If you want to buy your first home or save for retirement, the Lifetime ISA (also known as LISA) could be a good launching pad as it was specifically designed for these purposes. This type of Individual Savings Account (ISA) was created to help people between the ages of 18 and 40 save money. The government will also chip in: it will give a bonus every year equal to 25% of what you pay into a Lifetime ISA, up to a set limit.
A crucial difference compared to other ISAs is that you can only invest £4,000 in a tax year, while with other ISAs the limit is £20,000 in the 2021/2022 tax year. To make your first payment you have to be older than 18 but younger than 40. To open a Lifetime ISA you have to be a resident of the UK, or a Crown servant (for example in diplomatic service, or overseas civil service), their spouse or civil partner.
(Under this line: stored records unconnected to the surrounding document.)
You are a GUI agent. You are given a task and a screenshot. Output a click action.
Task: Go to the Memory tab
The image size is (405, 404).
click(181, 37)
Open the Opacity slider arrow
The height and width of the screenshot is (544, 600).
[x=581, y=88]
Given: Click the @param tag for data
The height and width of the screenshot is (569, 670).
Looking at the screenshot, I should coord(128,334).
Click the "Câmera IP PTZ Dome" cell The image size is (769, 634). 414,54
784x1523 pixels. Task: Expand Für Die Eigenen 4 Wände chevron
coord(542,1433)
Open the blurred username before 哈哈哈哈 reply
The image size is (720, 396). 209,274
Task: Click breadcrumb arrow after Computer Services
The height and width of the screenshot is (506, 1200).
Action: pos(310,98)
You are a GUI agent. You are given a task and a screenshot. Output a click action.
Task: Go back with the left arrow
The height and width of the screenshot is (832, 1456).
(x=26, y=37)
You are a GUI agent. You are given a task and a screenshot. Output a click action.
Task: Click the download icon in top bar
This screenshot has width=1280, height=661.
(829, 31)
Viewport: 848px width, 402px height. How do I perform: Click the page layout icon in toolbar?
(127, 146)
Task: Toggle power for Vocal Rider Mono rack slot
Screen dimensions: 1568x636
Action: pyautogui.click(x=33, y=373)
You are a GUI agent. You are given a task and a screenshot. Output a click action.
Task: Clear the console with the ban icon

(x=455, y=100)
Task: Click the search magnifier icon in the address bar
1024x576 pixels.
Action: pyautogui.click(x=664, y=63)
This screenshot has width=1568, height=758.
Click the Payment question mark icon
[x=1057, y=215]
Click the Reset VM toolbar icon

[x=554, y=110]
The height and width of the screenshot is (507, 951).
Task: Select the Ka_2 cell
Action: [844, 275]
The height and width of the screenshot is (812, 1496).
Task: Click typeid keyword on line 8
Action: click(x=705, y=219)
Under your Lifetime ISA scheme you can invest in either a cash ISA, a stocks and shares ISA, or have a combination of both. Stocks and shares ISAs might be a better choice if you start saving early and can take your time riding out the ups and downs of the markets and are comfortable with taking some risk. Keep in mind that your Lifetime ISA will count as part of your annual ISA investment limit, so if you open a Lifetime ISA, you can invest no more than £16,000 in other types of ISAs in the same tax year.
A big benefit of LISAs is that the government will add a 25% bonus on top of your savings, up to a limit of £1,000 a year, until you turn 50. This means that if you save the full £4,000 annually in your LISA, the bonus will push that up to a total £5,000 for the year – plus you can earn interest and pay no taxes. The government bonuses are paid on a monthly basis. After you turn 50 you will no longer be able to pay into your Lifetime ISA, or earn the 25% bonus, but your account will stay open and the savings will still generate returns on your investments.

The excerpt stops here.